GOAL 1. From the forum thread on pro gaming, repeat word for word the stretch from "## Lord P13rr3" through "(May 14, 2007)".
GOAL 2. According to the pro gaming thread, what did The Quake Republic show?
GOAL 3. Resume the forum thread on pro gaming, writing on from the end of its last post.

PAGE EXTRACT.
──────

# Pro Gaming?



## Lord P13rr3 (May 13, 2007)

For the last few years, professional gaming has been appearing all over the world. However, very few people give it the respect it deserves. After all, isn't it a sport like all others?
Please, if you have anything to say about pro gaming, post a poll answer.


----------



## Quokka (May 14, 2007)

I went with being for it, I dont know if I'd ever get right into supporting and watching it but I can definately see the attraction. I get a very bad channel here called NOW, which is kind of funny because it just cycles cheap shows from between 5-15 years ago, it seems to be an offshoot of the proper NOW channels.

But anyway one of the things it shows is _The Quake Republic_, basically it was a show of Quake tournaments from around 2001/2. I enjoyed the first couple until it just started repeating but if there was soemthing similar that was current (and on at a time without a lot of competition  ) I'd likely watch it.

──────

(Stored records)
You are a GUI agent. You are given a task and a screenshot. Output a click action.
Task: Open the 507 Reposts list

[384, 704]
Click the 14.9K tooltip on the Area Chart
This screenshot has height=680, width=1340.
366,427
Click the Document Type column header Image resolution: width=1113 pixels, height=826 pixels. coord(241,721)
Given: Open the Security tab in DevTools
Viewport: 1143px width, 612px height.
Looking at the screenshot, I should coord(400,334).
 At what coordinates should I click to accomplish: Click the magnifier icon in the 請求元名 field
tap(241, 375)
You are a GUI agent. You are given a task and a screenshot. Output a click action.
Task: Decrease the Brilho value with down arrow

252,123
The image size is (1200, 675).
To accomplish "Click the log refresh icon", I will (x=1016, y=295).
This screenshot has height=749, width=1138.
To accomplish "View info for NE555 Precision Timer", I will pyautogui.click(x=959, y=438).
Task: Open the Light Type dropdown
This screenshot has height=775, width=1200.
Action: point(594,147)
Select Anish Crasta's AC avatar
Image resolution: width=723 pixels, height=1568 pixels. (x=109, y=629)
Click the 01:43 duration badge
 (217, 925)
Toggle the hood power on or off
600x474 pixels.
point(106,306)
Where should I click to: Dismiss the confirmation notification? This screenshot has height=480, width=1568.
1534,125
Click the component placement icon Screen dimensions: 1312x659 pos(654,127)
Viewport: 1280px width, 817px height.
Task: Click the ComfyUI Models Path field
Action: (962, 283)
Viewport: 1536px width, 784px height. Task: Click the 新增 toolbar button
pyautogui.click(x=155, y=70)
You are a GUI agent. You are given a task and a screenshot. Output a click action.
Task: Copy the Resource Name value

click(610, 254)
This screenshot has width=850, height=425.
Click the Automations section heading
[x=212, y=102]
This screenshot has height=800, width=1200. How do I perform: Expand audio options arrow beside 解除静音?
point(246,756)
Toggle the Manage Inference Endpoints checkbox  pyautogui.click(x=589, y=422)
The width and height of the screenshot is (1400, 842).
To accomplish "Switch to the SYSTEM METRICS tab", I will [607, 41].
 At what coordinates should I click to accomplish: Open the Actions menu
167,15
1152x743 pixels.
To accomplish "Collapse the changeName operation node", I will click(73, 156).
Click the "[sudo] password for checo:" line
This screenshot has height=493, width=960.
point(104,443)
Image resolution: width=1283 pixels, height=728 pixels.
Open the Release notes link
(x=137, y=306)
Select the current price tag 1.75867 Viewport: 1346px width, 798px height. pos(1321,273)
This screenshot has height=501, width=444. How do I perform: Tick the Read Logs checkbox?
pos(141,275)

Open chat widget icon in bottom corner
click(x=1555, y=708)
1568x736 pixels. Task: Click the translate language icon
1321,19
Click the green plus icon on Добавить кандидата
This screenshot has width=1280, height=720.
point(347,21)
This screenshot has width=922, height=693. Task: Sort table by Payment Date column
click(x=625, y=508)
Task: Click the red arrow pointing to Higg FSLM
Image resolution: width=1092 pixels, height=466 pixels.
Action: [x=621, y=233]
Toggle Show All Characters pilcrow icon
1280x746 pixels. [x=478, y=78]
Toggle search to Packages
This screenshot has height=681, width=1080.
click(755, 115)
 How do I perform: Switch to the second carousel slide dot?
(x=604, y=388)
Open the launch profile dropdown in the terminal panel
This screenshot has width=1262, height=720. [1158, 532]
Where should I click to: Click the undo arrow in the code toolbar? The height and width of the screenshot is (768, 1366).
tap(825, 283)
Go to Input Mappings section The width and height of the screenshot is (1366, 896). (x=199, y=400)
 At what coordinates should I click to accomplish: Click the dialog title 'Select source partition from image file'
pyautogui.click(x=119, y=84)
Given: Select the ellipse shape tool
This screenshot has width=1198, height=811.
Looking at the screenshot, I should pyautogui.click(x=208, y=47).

──────

WRITTEN ANSWER 1.
## Lord P13rr3 (May 13, 2007)

For the last few years, professional gaming has been appearing all over the world. However, very few people give it the respect it deserves. After all, isn't it a sport like all others?
Please, if you have anything to say about pro gaming, post a poll answer.


----------



## Quokka (May 14, 2007)

WRITTEN ANSWER 2. It showed Quake tournaments from around 2001/2.

WRITTEN ANSWER 3.
There's no doubt about the skill level but is it a sport? Now that's a hard question I'd be tempted to say yes once it reaches the organised level of teams, official competitions, referees etc but I know a friend of mine would disagree with me. We've argued about this previously but with other sports/games. 

Pro Gaming definately requires skill and talent and its a competition but if its a sport, whats the criteria? is professional chess a sport? professional card/table top games? 

I think most definitions of sport include physical activity/exertion so where's the cut off in a spectrum of say:

Chess - Professional Gaming - Darts - Golf etc. 

I suppose from my point of view Gaming does require a physical skill that has to be practiced to reach the higher levels, where as Chess, card/table top are purely mental ie you could direct a third person to do the physical actions and still compete without any advantage/disadvantage?

Either way I can respect the amount of skill involved and if its a good competition could well see myself finding it entertaining.


----------



## Nikitta (May 14, 2007)

I find myself not having much respect for pro gaming, but then again: I also have little to no respect for pro sport, so you can say that I don't think that one is worse than the other.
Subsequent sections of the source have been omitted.